Rate Limiter Pattern
1 min read
Pronunciation
[rayt li-mi-ter pat-ern]
Analogy
Rate limiting is like a turnstile that only allows one person through every 10 seconds to prevent overcrowding.
Definition
A contract design that restricts the frequency or volume of operations per account or globally to mitigate spam and abuse.
Key Points Intro
Rate Limiter Pattern controls usage through:
Key Points
Timestamps map: Records last action time per user.
Counters window: Tracks number of operations within a time window.
Require checks: Enforces `block.timestamp - lastTime >= interval`.
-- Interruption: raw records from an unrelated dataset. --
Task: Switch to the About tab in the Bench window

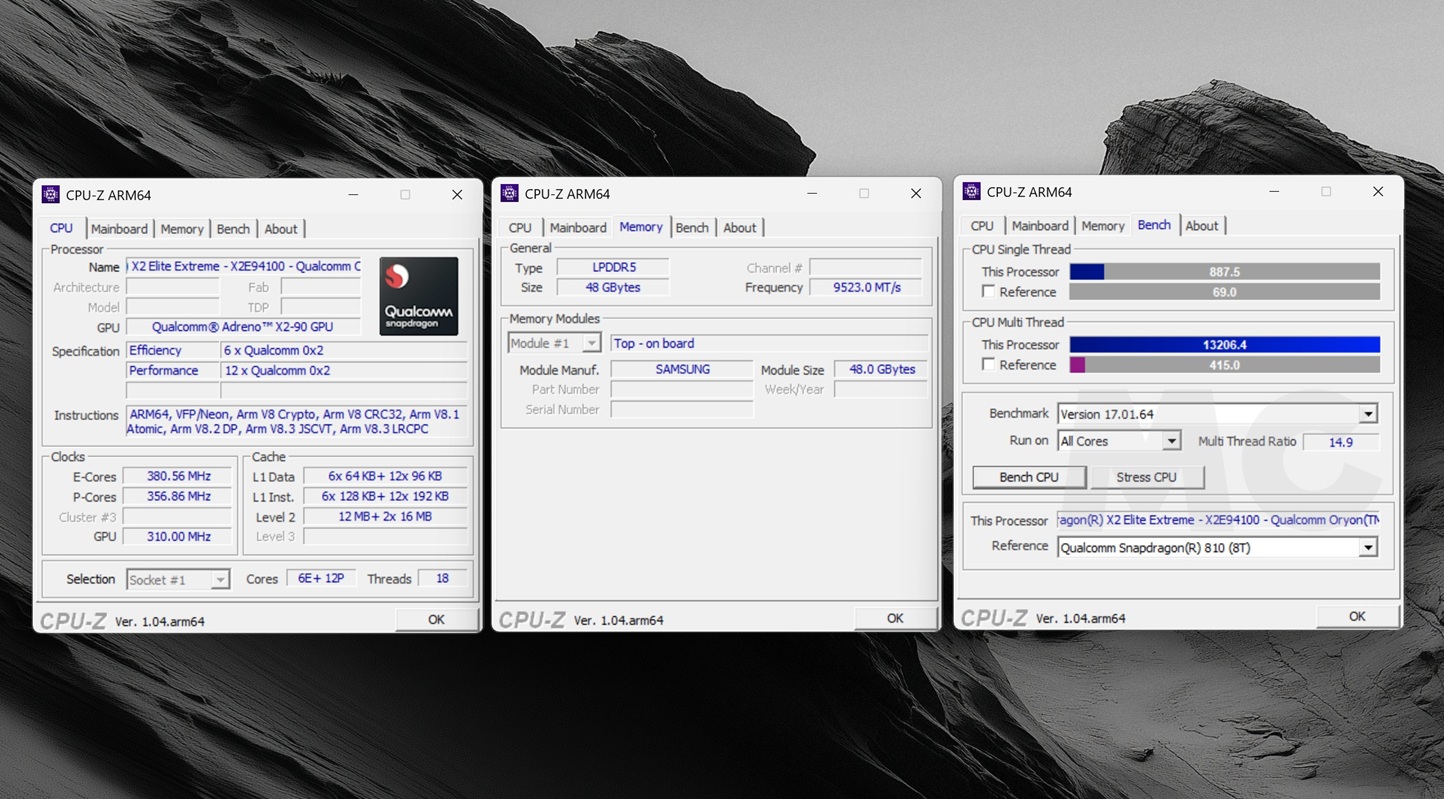Action: point(1203,225)
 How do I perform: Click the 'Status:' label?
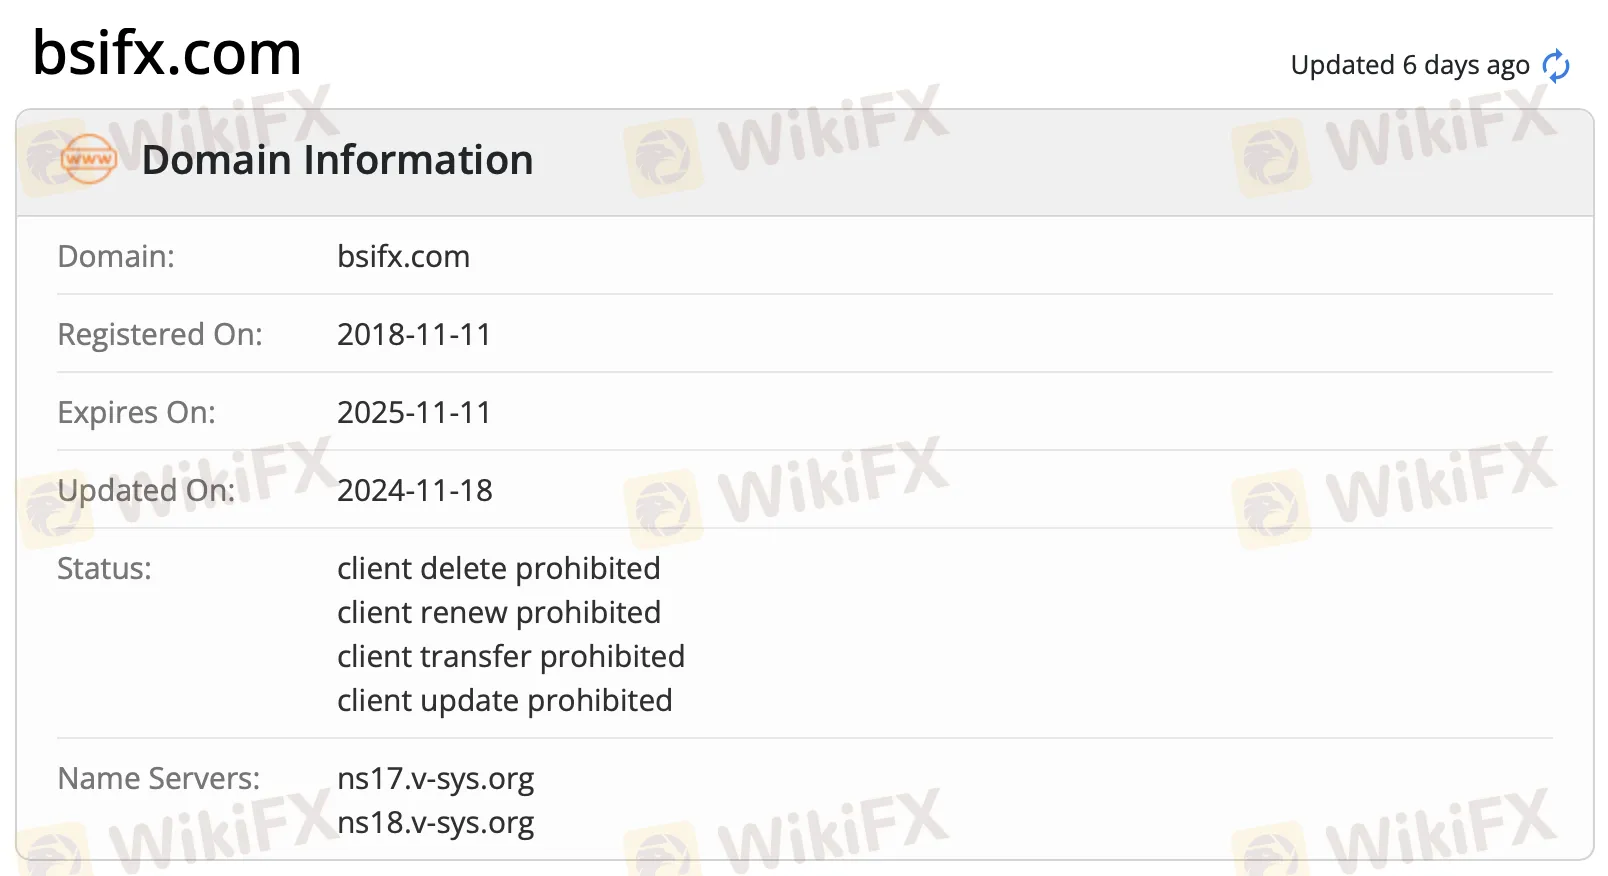[x=104, y=568]
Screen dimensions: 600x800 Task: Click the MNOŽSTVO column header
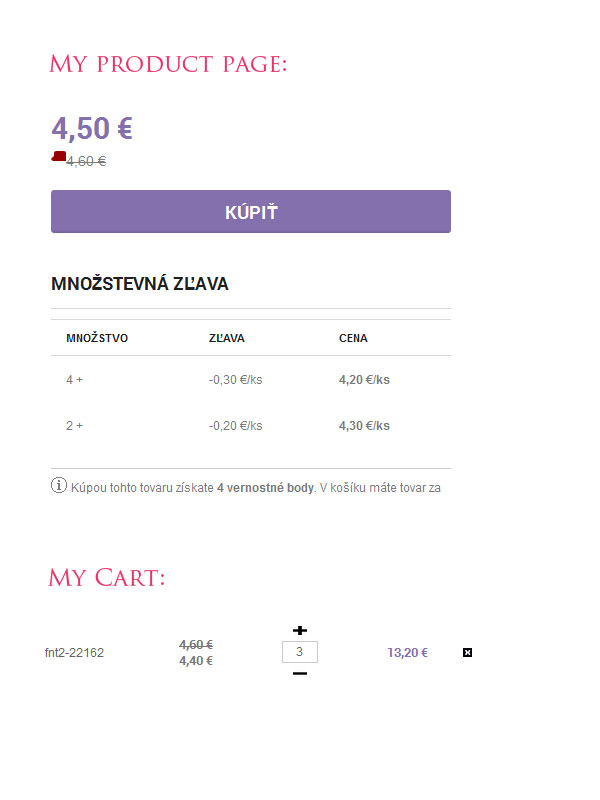[97, 338]
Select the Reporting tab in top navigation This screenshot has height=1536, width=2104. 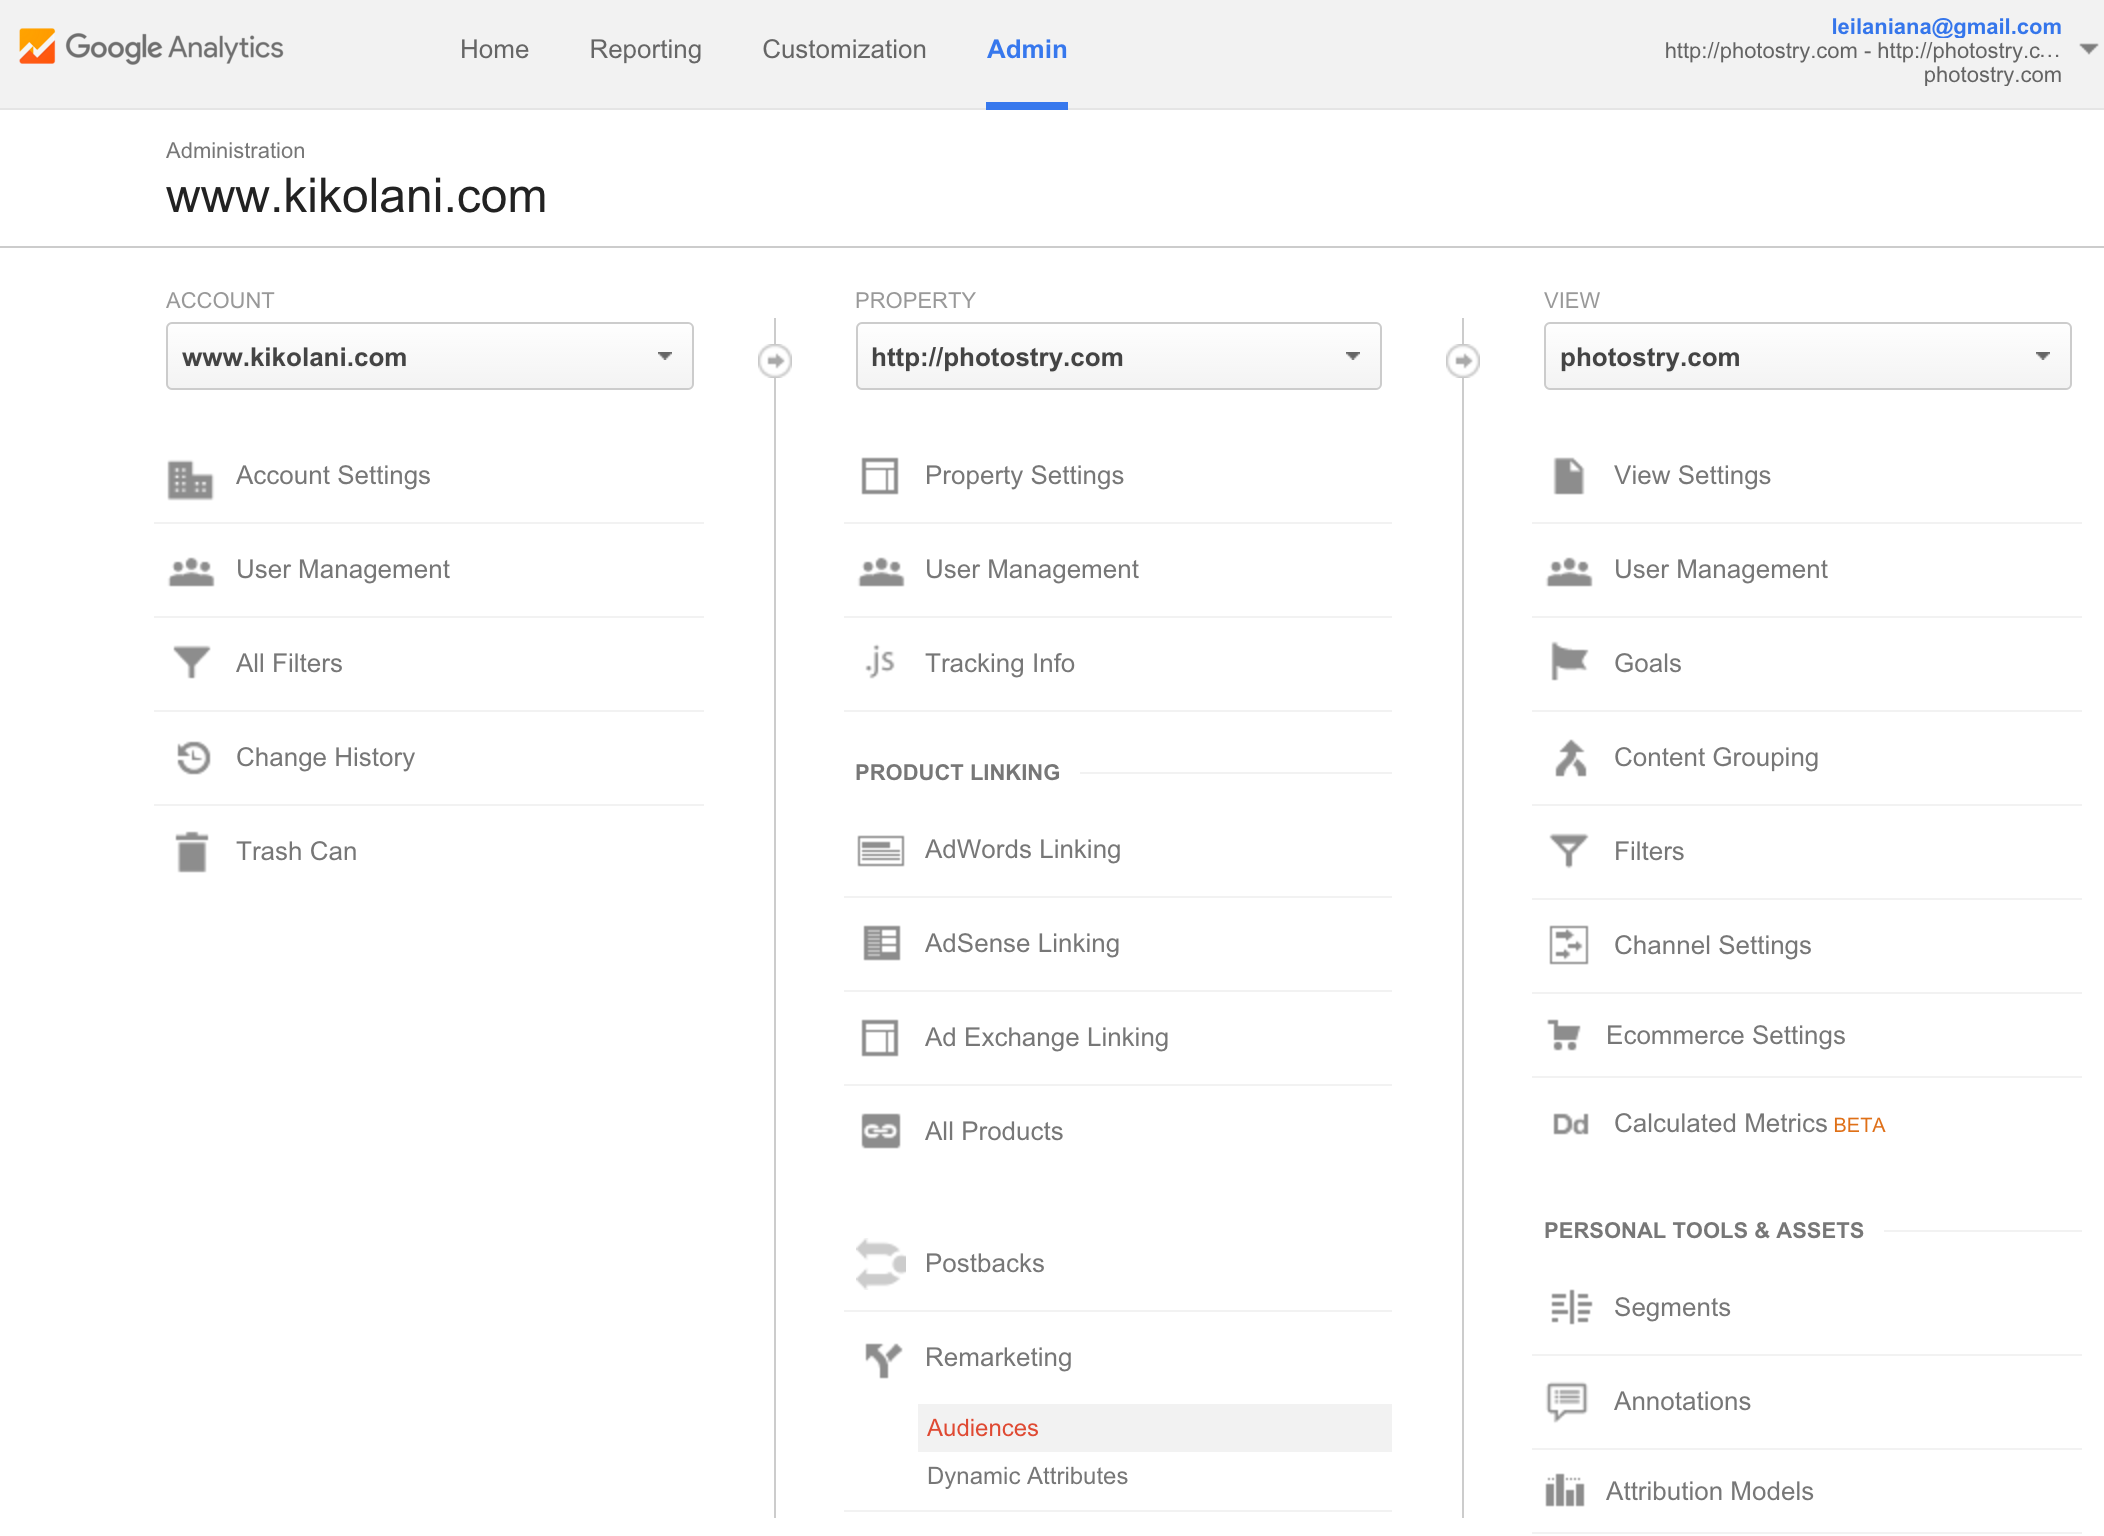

Global vs. per‑user: Can apply limits per address or on aggregate.
Example
```
mapping(address=>uint) lastCall;
function mint() external {
require(block.timestamp - lastCall[msg.sender] >= 1 hours, "Wait an hour");
lastCall[msg.sender] = block.timestamp;
_mint(...);
}
```
Technical Deep Dive
Use a mapping `lastAction[address]` to store the timestamp of the last permitted call. In each function, `require(now - lastAction[msg.sender] >= interval)` then update the mapping. For volume limits, maintain a circular buffer of timestamps or count resets every window using `if now > windowStart + windowSize` reset counter.
Security Warning
Reliance on `block.timestamp` can be manipulated by miners within ~15 seconds; avoid very tight intervals.
Caveat
Static intervals can degrade UX; consider dynamic or token‑bucket algorithms off‑chain.